# Notes - Computer Vision MT25, Loss function design

> Source: https://ollybritton.com/notes/uni/part-c/mt25/computer-vision/notes/loss-function-design/ · Updated: 2025-11-11 · Tags: uni, notes

- [Course - Computer Vision MT25](https://ollybritton.com/notes/uni/part-c/mt25/computer-vision/)
	- [Notes - Computer Vision MT25, Neural networks](https://ollybritton.com/notes/uni/part-c/mt25/computer-vision/notes/neural-networks/)
	- [Notes - Computer Vision MT25, Convolutional neural networks](https://ollybritton.com/notes/uni/part-c/mt25/computer-vision/notes/convolutional-neural-networks/)

### Flashcards
@Define the smooth $L_1$ loss.::

$$
\text{smooth}_{L_1}(x) = \begin{cases}
0.5x^2 &\text{if }|x| < 1 \\
|x| - 0.5 &\text{otherwise}
\end{cases}
$$

The loss for R-CNN looks something like the following:
$$
L(y, \hat P, b, \hat b) = -\log \hat P(y) + \lambda \mathbb I[y \ge 1] L_\text{reg}(b, \hat b)
$$
where:

- $y$ is the ground truth class of an object in ground truth bounding box $b$
- $\hat P$ are the predicted class probabilities and $\hat b$ is the predicted box
- $L_\text{reg}$ is a loss for the bounding box regression

In what sense is this a multi-task loss?::

You are combining two separate loss functions, one for the class prediction task and one for the bounding box regression task.

### Bite-sized

The $L_1$ regression loss is $\mathcal L_1(\pmb y, \pmb y^\ast) = \tfrac{1}{n}\sum_i |y_i - y_i^\ast|$. The $L_2$ regression loss is $\mathcal L_2(\pmb y, \pmb y^\ast) = \tfrac{1}{n}\sum_i (y_i - y_i^\ast)^2$. Key difference: $L_1$ has constant gradient $\pm 1$ everywhere except at 0, making it *robust to outliers*; $L_2$ has gradient proportional to the residual, so individual outliers can dominate the loss .

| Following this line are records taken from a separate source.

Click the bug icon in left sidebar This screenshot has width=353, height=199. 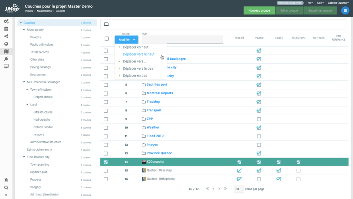[6, 180]
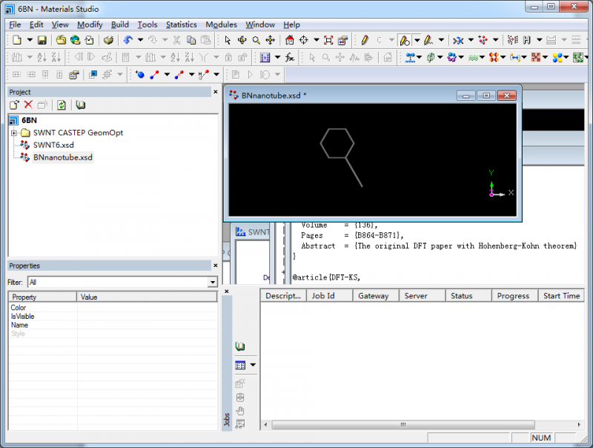Click the Value column header in Properties
Image resolution: width=593 pixels, height=448 pixels.
89,297
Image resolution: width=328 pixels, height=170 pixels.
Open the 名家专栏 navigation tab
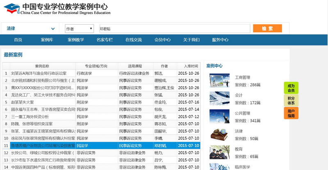click(x=105, y=40)
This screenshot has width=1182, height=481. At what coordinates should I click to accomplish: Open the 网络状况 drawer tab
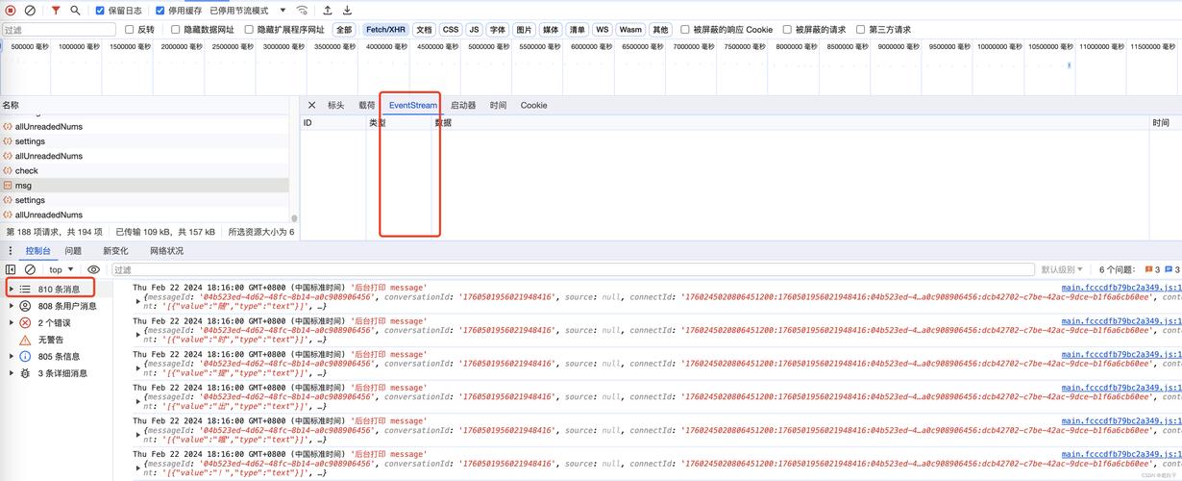[x=166, y=251]
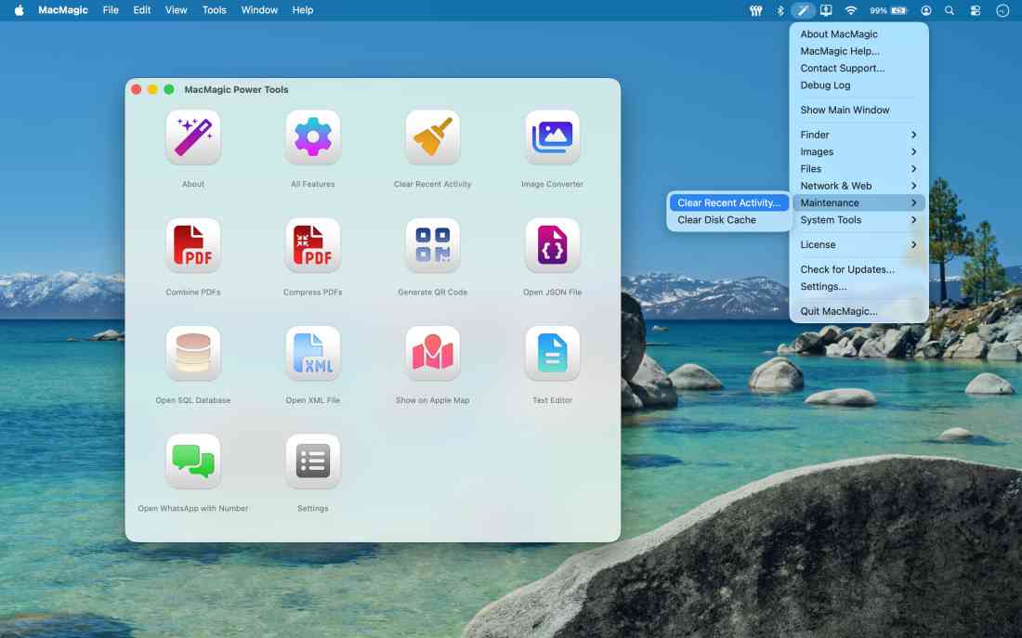Click the Spotlight search icon
Image resolution: width=1022 pixels, height=638 pixels.
950,10
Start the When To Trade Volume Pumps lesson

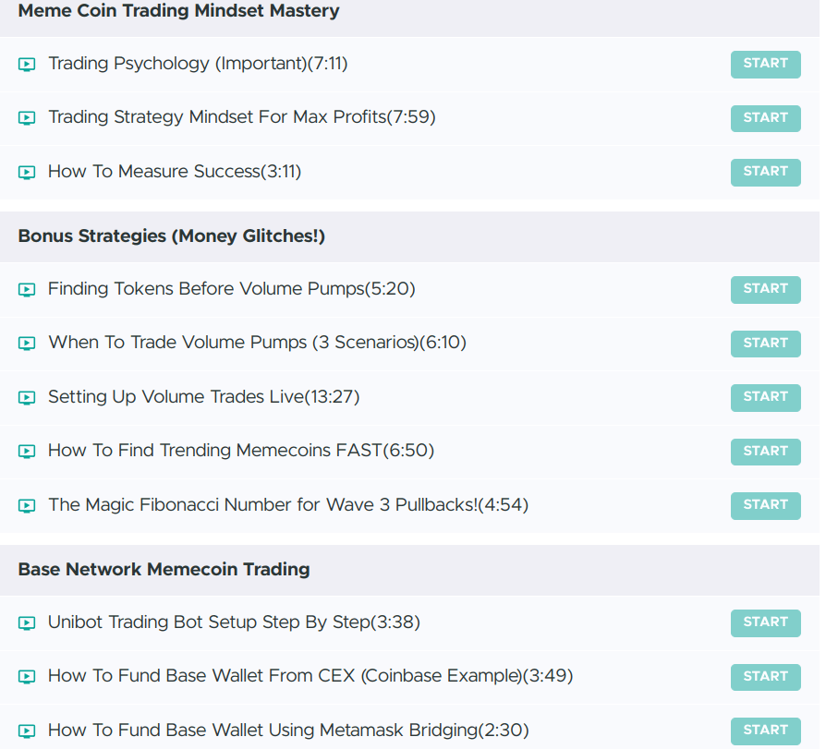765,344
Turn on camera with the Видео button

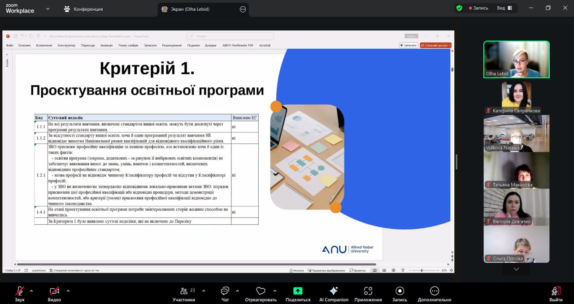click(x=54, y=291)
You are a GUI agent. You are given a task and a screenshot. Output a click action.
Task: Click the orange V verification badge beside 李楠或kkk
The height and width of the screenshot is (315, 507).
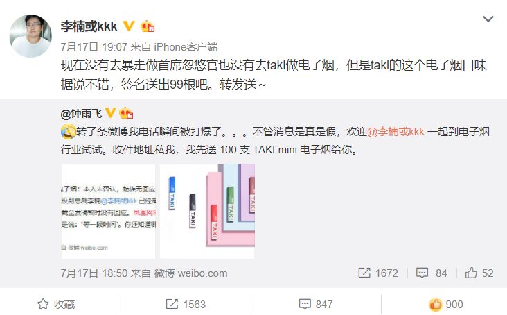[129, 26]
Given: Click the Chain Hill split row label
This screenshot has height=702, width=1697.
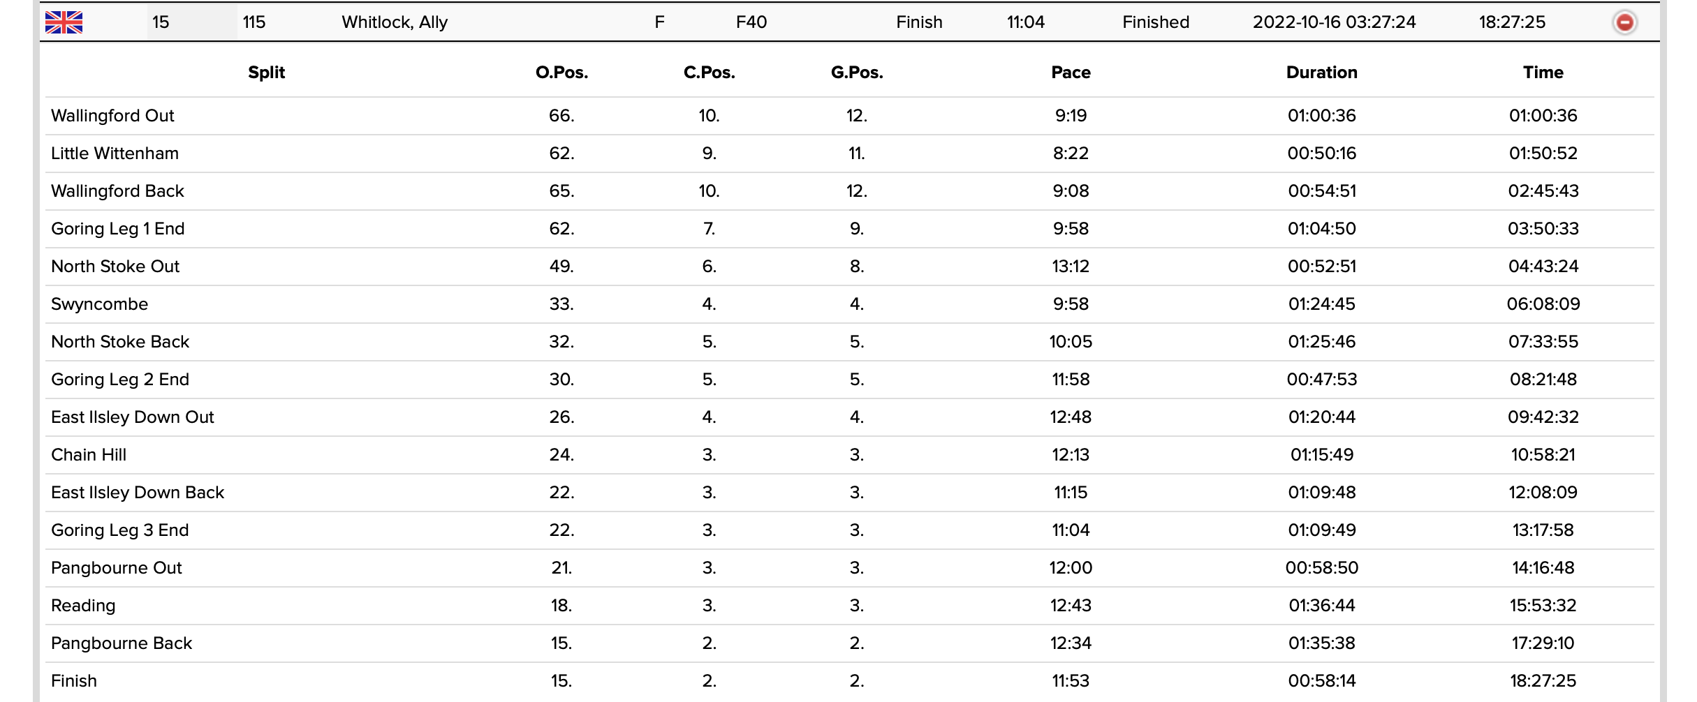Looking at the screenshot, I should click(x=89, y=455).
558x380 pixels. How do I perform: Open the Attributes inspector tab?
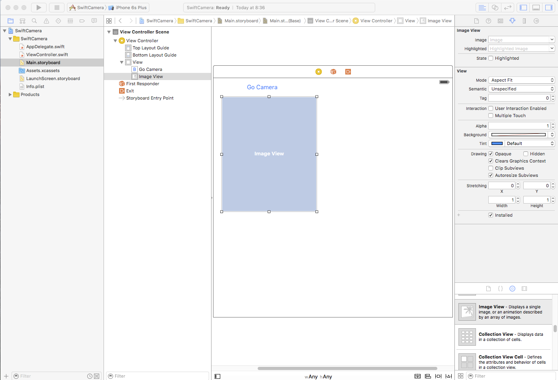(512, 21)
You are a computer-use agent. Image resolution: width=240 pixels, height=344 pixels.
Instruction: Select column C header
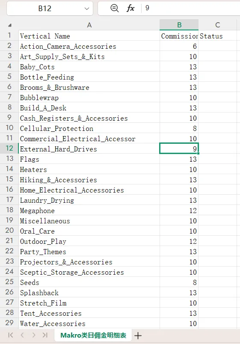click(x=217, y=25)
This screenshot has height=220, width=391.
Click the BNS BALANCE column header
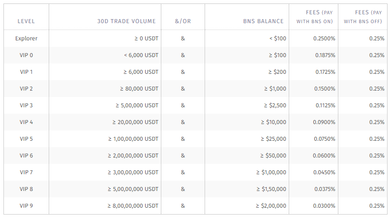pyautogui.click(x=263, y=21)
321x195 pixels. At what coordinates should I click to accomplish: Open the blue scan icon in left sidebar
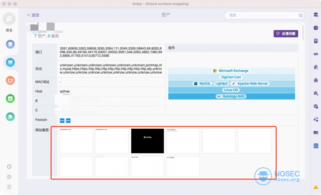click(10, 44)
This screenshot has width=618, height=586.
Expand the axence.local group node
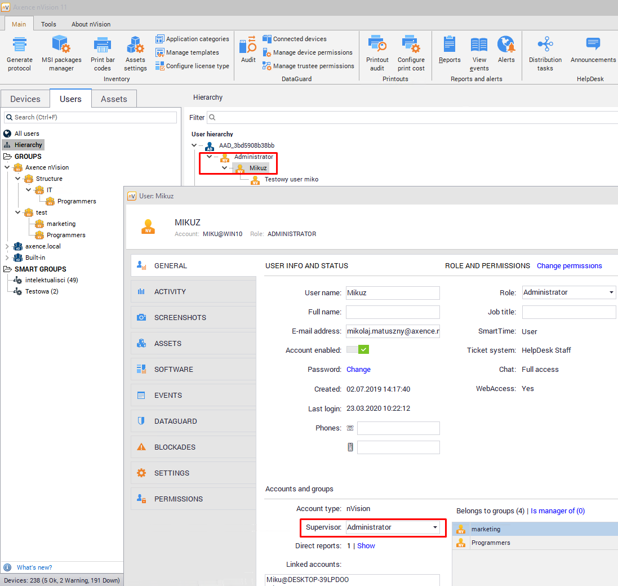(x=7, y=246)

**Source**: Lecture 7, **Loss Function -- Types** slide.

@bite~

@Justify the design of the smooth $L_1$ loss
$$\mathrm{smooth}_{L_1}(x) = \begin{cases} 0.5 x^2 & |x| < 1 \\ |x| - 0.5 & \text{otherwise} \end{cases}$$
in terms of combining the best behaviours of $L_1$ and $L_2$.

::

- For *small residuals* ($|x| < 1$): behaves quadratically like $L_2$ — gradient $\to 0$ as $x \to 0$, giving smooth convergence to a minimum and avoiding the gradient discontinuity of $L_1$ at zero.
- For *large residuals* ($|x| \ge 1$): behaves linearly like $L_1$ — gradient is bounded at $\pm 1$, so outliers cannot dominate training.

The constant offset $-0.5$ ensures the function is continuous at the changeover point $|x| = 1$: both branches evaluate to $0.5$ there.

This is the default bounding-box regression loss in Fast R-CNN and is used throughout modern object detection architectures.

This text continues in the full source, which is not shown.